年間タイトルを勝ち取るのは本当に難しい事ですが、だからこそとても大切なんです。
今期からタイヤをブリヂストンにスイッチする事を、ジェレミー(バージェス)やチーム、およびヤマハのクルー全員で一緒に決めましたが、これは非常に重要な決断でした。また、バイクの変更箇所についても同様です。初代800ccのM1は十分に戦えるマシンじゃありませんでしたからね。
去年は非常に多くの話し合いを行いましたが、その中でも最終戦のバレンシアでの会議が奇妙だったのを覚えています。自分は手を骨折した状態で古沢さん(ヤマハの技術統括部長)と2008年シーズンについて話し合い、その後はすぐに今シーズンに向けての改善項目に取り組みましたが、何よりも適材適所を実現する事が重要でしたね。おかけで今年は全てが正しい流れに乗り、段階を踏んで着実に進んでこれました。
今年は色々と正しい意志決定を下す事ができたので、シーズン序盤から高い競争力を維持できたんだと思います。開幕戦のカタールは今シーズンの中では最悪のレースでしたが、それでも自分たちの戦闘レベルが低くない事は把握できました。まだあの時点では不安も少しありましたが、数点の問題さえ解決できれば勝利は狙えると思ったので、希望を失う事はありませんでした。
過去の2年間を通して自分は大きく成長できたと思っています。
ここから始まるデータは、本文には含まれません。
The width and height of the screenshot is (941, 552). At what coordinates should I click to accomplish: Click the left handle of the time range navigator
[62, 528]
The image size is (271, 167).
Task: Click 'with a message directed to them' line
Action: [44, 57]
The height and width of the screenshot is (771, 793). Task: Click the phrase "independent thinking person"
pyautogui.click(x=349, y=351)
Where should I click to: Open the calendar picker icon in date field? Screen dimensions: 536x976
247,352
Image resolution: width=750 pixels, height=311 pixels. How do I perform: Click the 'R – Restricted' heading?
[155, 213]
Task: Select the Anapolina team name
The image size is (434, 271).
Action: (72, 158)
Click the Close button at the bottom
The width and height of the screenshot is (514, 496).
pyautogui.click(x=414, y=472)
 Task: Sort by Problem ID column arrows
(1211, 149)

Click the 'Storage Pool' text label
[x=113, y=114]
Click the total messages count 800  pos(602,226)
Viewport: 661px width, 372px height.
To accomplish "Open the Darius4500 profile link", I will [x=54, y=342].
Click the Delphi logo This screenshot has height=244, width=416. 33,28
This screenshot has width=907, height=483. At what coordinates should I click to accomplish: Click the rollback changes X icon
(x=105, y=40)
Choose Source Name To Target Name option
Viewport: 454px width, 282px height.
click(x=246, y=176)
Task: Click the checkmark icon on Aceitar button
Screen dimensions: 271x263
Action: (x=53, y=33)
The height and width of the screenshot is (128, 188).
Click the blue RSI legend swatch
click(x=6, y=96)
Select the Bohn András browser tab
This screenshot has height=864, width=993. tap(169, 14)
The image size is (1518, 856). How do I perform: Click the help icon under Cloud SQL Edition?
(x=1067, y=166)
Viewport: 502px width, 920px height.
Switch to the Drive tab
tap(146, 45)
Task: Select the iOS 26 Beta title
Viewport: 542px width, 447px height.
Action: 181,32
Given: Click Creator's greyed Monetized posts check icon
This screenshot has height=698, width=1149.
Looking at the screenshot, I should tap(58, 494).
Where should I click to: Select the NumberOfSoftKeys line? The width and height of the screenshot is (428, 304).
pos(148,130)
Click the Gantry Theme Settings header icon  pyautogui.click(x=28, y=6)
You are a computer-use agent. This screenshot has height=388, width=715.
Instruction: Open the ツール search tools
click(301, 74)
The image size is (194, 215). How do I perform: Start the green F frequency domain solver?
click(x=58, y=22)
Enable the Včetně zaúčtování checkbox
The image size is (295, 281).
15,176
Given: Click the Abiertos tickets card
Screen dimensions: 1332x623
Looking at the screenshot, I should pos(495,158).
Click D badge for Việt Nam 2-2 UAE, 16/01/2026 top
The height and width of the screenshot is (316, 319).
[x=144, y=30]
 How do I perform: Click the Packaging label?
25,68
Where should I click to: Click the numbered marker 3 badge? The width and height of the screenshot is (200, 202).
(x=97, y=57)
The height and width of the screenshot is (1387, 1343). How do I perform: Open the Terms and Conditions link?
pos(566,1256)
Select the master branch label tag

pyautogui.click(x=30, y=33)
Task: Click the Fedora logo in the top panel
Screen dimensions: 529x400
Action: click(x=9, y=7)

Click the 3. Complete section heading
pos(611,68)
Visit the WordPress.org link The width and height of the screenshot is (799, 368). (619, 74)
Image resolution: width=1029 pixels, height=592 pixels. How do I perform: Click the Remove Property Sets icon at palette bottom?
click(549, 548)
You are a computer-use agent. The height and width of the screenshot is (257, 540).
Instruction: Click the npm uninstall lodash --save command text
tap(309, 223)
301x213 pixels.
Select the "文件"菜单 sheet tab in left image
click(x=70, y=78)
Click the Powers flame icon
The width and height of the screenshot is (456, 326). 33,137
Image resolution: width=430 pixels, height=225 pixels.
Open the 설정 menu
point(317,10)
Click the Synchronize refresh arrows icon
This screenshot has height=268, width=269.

2005年シーズンが終わった時のレース経歴は本当に素晴らしく、125ccと250ccクラスを制覇した後に最高峰クラスでも引き続き2種類の異なるバイクで5回連続のタイトルを獲得し、大きな目標のほとんどを達成していましたから、もう自分は無敵なんだと思っていました。ところが2006年と2007年には負けるという事を学んだんです。これは自分にとってものすごく重要な事でしたね。おかげで以前よりも強い意志と集中力を身につけ、今回の年間タイトル獲得に向けてはかつてない程の努力を注ぎ込む事になったんです。
今シーズンは厳しい時期も何回かありましたが、シーズン序盤のまだブリヂストンがそれほど強さを発揮できなかった頃の成績が重要でした。ヘレス、ポルトガル、それに他の数戦ですが、その時期にストーナーとの差を大きく広げる事ができましたからね。バルセロナ以降のケーシーは悪魔のような強さを取り戻して3連勝を記録しましたが、その次のラグナ・セカが自分たちの流れを大きく変えました。ラグナは本当に激しいバトルでしたが、あのレース以降、こっちの勢いが増したんです。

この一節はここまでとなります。